* [Selected extract]
========================================================================

The Mangaung conference clearly demonstrated that the ANC delegates hold Gwede Mantashe in very high esteem. This is attested to by both the pro-Mantashe songs and the fact that he received the highest number of votes of any elected ANC official. The ANC leadership and membership appreciates that Mantashe has been very pivotal in attempts to stabilise and renew the ANC in the post-Polokwane era. In fact, as far back as 21 March 2010, ANC President Jacob Zuma spoke glowingly about Gwede Mantashe thus:

"Let me emphasise that the utterances that are made about (Mantashe) do not only impact on the person of the secretary general but on the dignity and integrity of the ANC. An attack on (Mantashe) hits at the belly of the ANC." (Sunday Independent SA). [Two years earlier, Mantashe had defended Zuma from attacks by saying; "When there is that concerted attack on him, it is a concerted attack on the head of the ANC. Everybody says it is an attack on him. We will know it is an attack on the ANC." (Mail & Guardian, 04 July 2008)].

In many respects, Mantashe represents a new breed of ANC's powerful post-Mandela leaders who attained political authority whilst the ANC was a governing party. This new breed of leaders is so different from the more politically shy and coquettish ANC leaders of the early 1990s.

Clearly Mantashe revels in the accumulation and exercise of political power, almost in kind of in-your-face way. More importantly he adores the mechanics of exercising power and the reverse power engineering afforded to intelligent politicians at the peak of their power and influence. Even more, he does not seem to allow the complexities and nuances of power, or power's 'fifty shades of gray', to cloud his vision of a necessary and clear course of political action, and requisite mass mobilization for attainment of such a purpose.

========================================================================

* [Data extract]
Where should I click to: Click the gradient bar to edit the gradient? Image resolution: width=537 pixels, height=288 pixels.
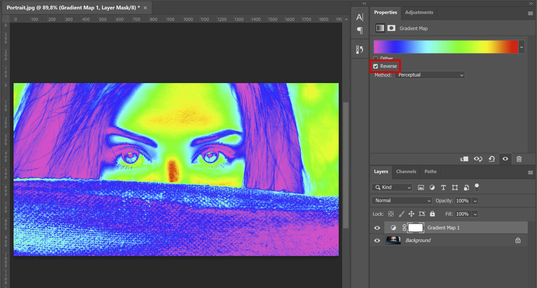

========================================================================

* [Directive 1]
Transcribe the passage on Gwede Mantashe from "In many respects, Mantashe" up to and including "the early 1990s.".
* [Directive 2]
Answer these questions using the passage on Gwede Mantashe.
(a) Which elected ANC official received the highest number of votes at the Mangaung conference?
(b) On what date did Jacob Zuma speak glowingly about Mantashe?
(c) Which publication, on what date, is cited for Mantashe's defense of Zuma?

* [Task answer 1]
In many respects, Mantashe represents a new breed of ANC's powerful post-Mandela leaders who attained political authority whilst the ANC was a governing party. This new breed of leaders is so different from the more politically shy and coquettish ANC leaders of the early 1990s.

* [Task answer 2]
(a) Gwede Mantashe
(b) 21 March 2010
(c) The Mail & Guardian, 04 July 2008